Aim of the exercise:
Rewrite the part of the records that opens with the line containing "Open Advertising Filter Policy dropdown" and closes with the line containing "Action: click(x=222, y=751)", both included, as a numbered list with blank lines omitted. Leave the pictures out of your answer.

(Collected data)
====
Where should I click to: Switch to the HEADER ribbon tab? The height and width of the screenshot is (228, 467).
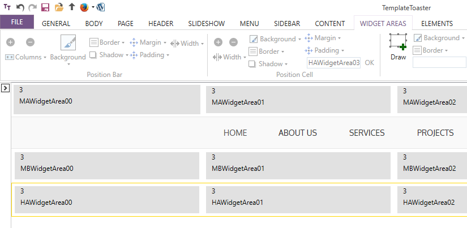coord(161,24)
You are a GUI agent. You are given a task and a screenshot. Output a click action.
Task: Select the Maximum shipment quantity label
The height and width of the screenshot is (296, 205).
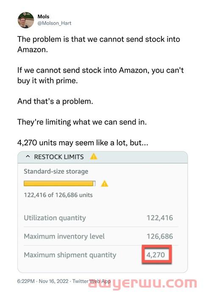[70, 255]
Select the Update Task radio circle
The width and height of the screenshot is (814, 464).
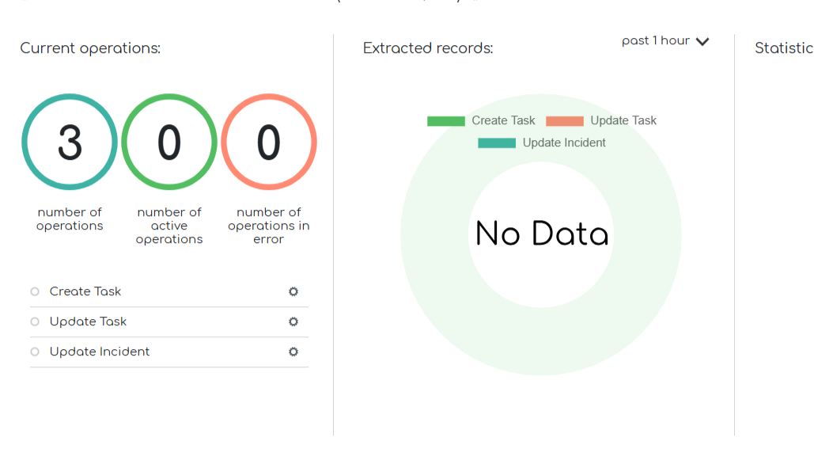(35, 321)
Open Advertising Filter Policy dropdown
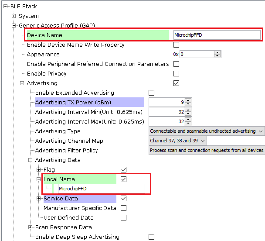This screenshot has height=241, width=265. (207, 150)
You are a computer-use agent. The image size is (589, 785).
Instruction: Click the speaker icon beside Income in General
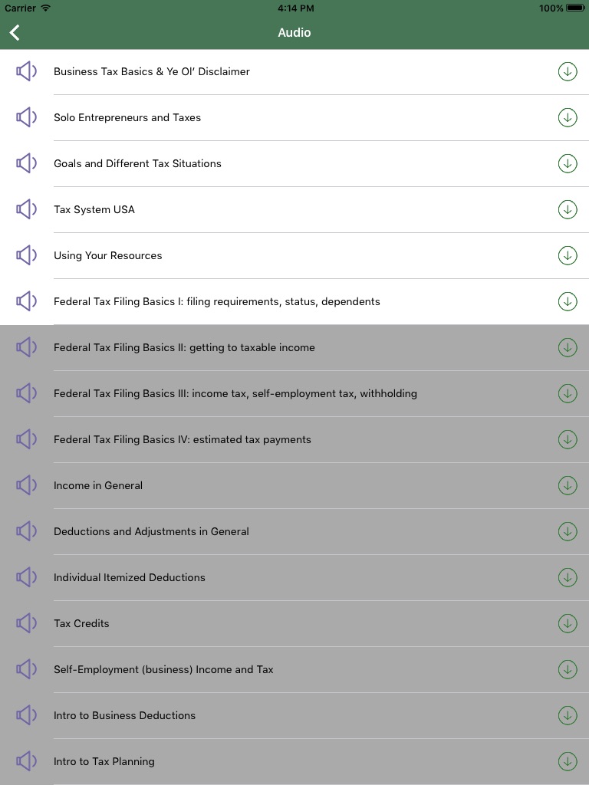[x=27, y=485]
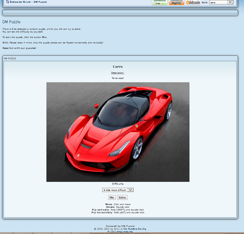Screen dimensions: 244x234
Task: Click the home icon beside Índice do fórum
Action: pos(7,2)
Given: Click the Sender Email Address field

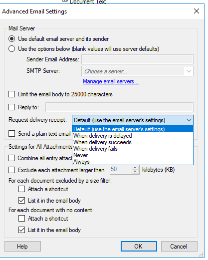Looking at the screenshot, I should (x=137, y=59).
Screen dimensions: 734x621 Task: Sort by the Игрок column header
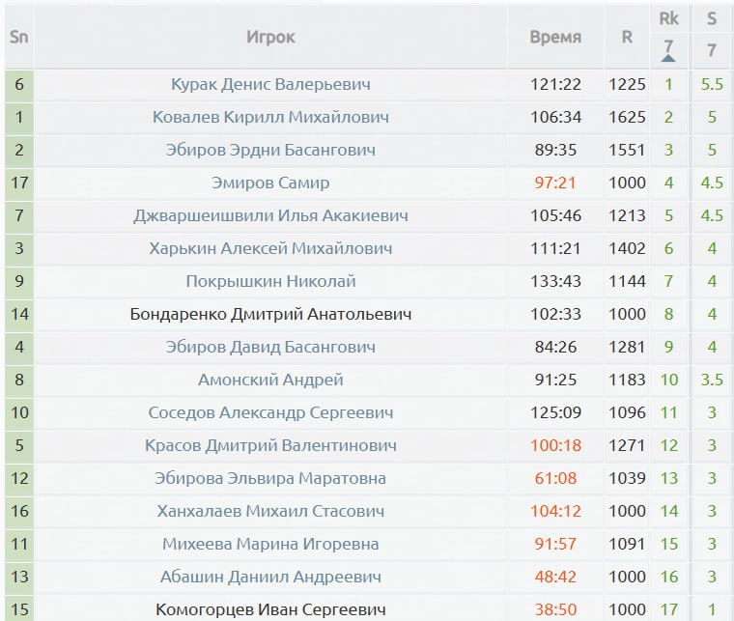tap(270, 37)
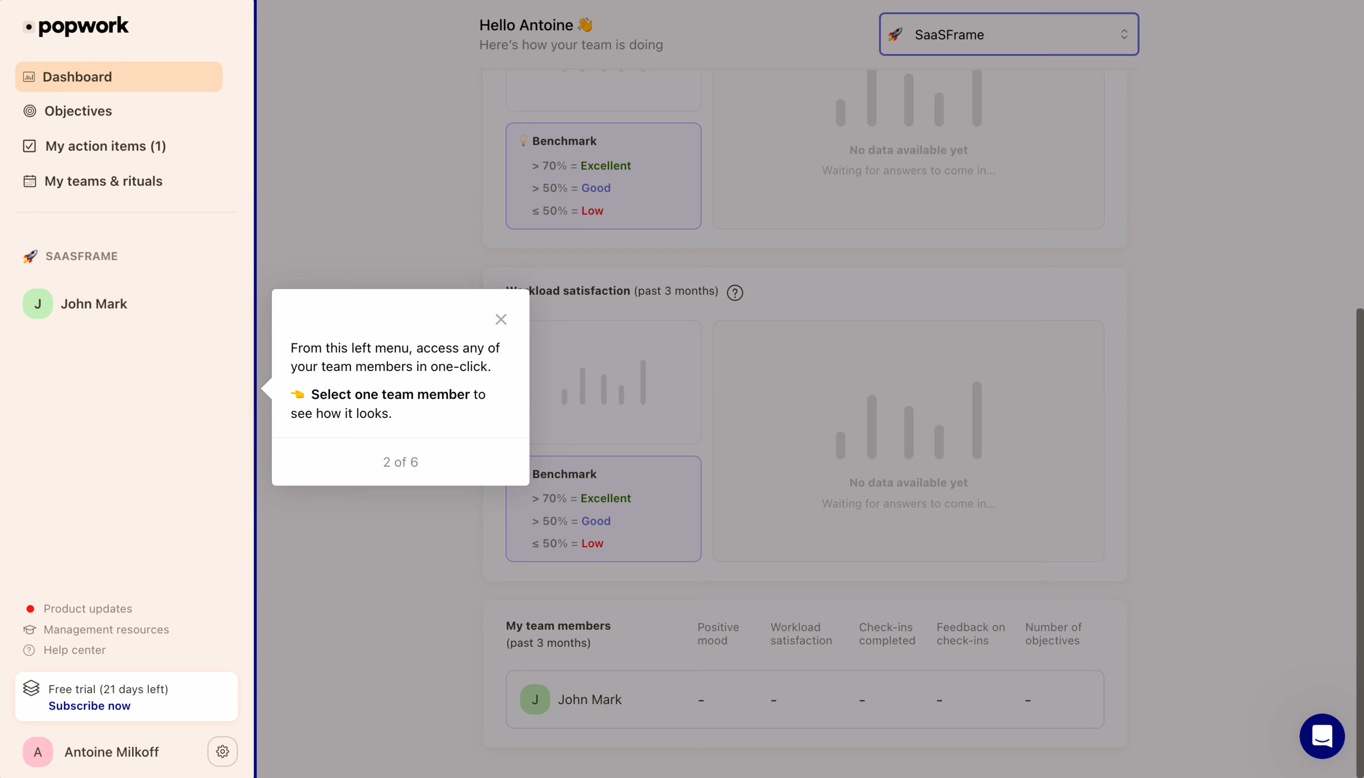The width and height of the screenshot is (1364, 778).
Task: Open settings gear next to Antoine Milkoff
Action: click(x=222, y=751)
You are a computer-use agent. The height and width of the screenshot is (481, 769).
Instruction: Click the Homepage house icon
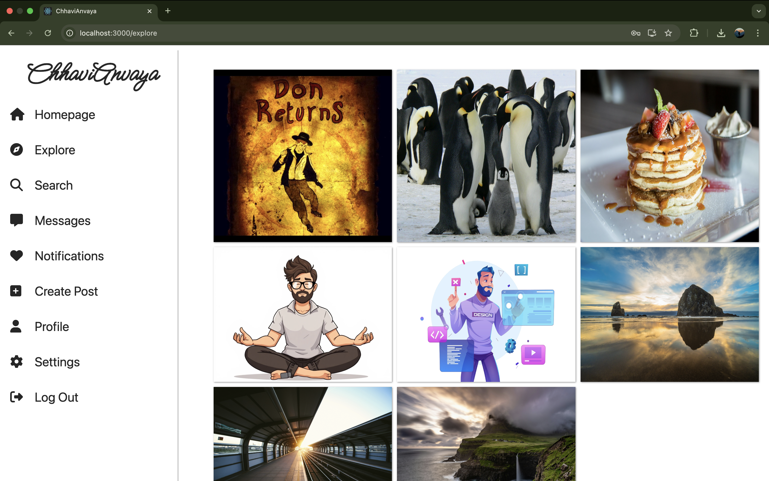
====
Correct result:
1. Open Advertising Filter Policy dropdown
2. This screenshot has height=241, width=265. (207, 150)
3. You are a computer-use agent. The image size is (589, 785).
4. Instruction: Click the speaker icon beside Income in General
5. [x=27, y=485]
6. Screen dimensions: 244x234
7. Task: Click the home icon beside Índice do fórum
8. Action: pos(7,2)
9. Given: Click the Sender Email Address field
10. Looking at the screenshot, I should (x=137, y=59).
11. Screen dimensions: 734x621 Task: Sort by the Игрок column header
12. tap(270, 37)
13. The width and height of the screenshot is (1364, 778).
14. Task: Open settings gear next to Antoine Milkoff
15. Action: click(x=222, y=751)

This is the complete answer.